By staff May 1, 2002

Gayl Ludvicek has been a muralist ever since her indulgent parents let the little girl paint on her bedroom walls. She earned her first paycheck at age 11 for painting a Mickey and Minnie Mouse mural in a family friend's beach house.

"I remember thinking, 'I'm on my way; I'm an artist now,'" Ludvicek says, laughing. Now, she easily commands $100 an hour, and clients fly her as far away as New York to paint murals in their homes. Locally, she's particularly well known for the riotous group of monkeys she painted in the Monkey Bar mural at The Colony.

But despite her success, Ludvicek says, "I work seriously, but I don't take myself seriously. It's not rocket science."

Maybe that's what makes her art so immensely likeable; viewers tend to smile in delight at the cheeky details she brings to startling life, like a monkey's paw slipping through a cracked-open window to reach for a pear. Ludvicek's art is richly detailed; in an African safari-themed L'Ambiance elevator, the cracked, leathery trunk of one elephant is so lovingly and thoroughly painted, it would hardly be surprising to see it turn its head and trumpet.
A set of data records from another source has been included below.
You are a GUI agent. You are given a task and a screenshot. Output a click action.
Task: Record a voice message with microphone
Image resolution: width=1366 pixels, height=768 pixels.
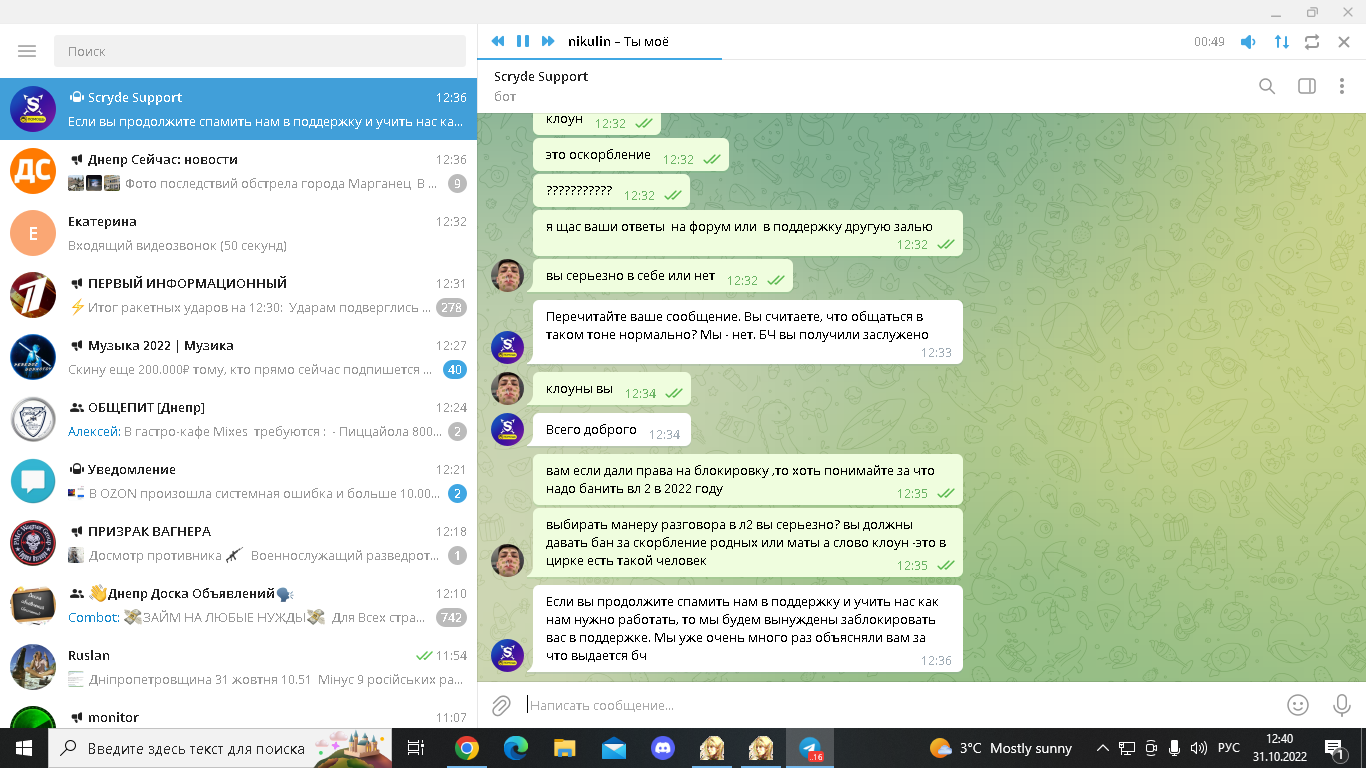(1342, 705)
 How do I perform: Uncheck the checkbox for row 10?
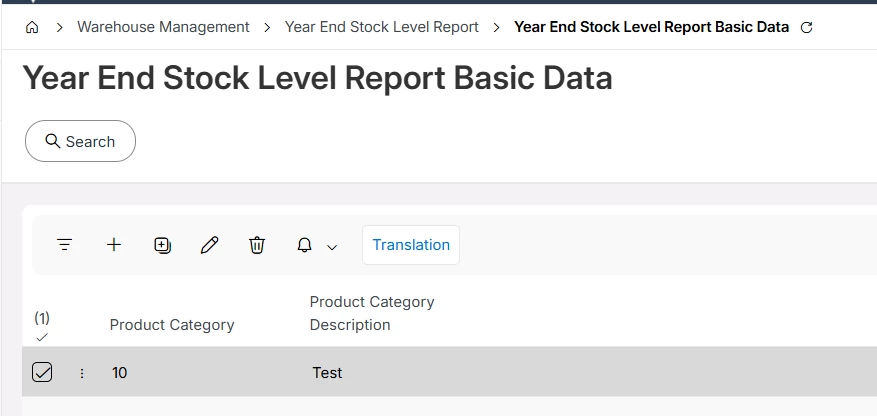coord(42,372)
Ludvicek often starts with nothing more than a sketch on a Post-It note and improvises details as she goes along-that's how she turned spilled drops of black paint at a Boca Grande house into a row of ants, realistic enough to horrify the maid. When an outdoor, underwater mural in a Siesta Key garden became streaked, Ludvicek adapted the streaks to infuse the undulating sunbeam-filtered water with motion.

Ludvicek particularly enjoys painting children's bedrooms, imagining stories behind every character she paints. A cow jumps over a delighted moon in one child's pastel-hued bedroom, in which Ludvicek illustrated the entire nursery rhyme, while in another nursery, ostriches and zebras march in pairs for a little boy named Noah.

"I just have a lot of fun," says the artist, who admits she's a "bit of a workaholic. It's hard for me to stop 'til I'm exhausted."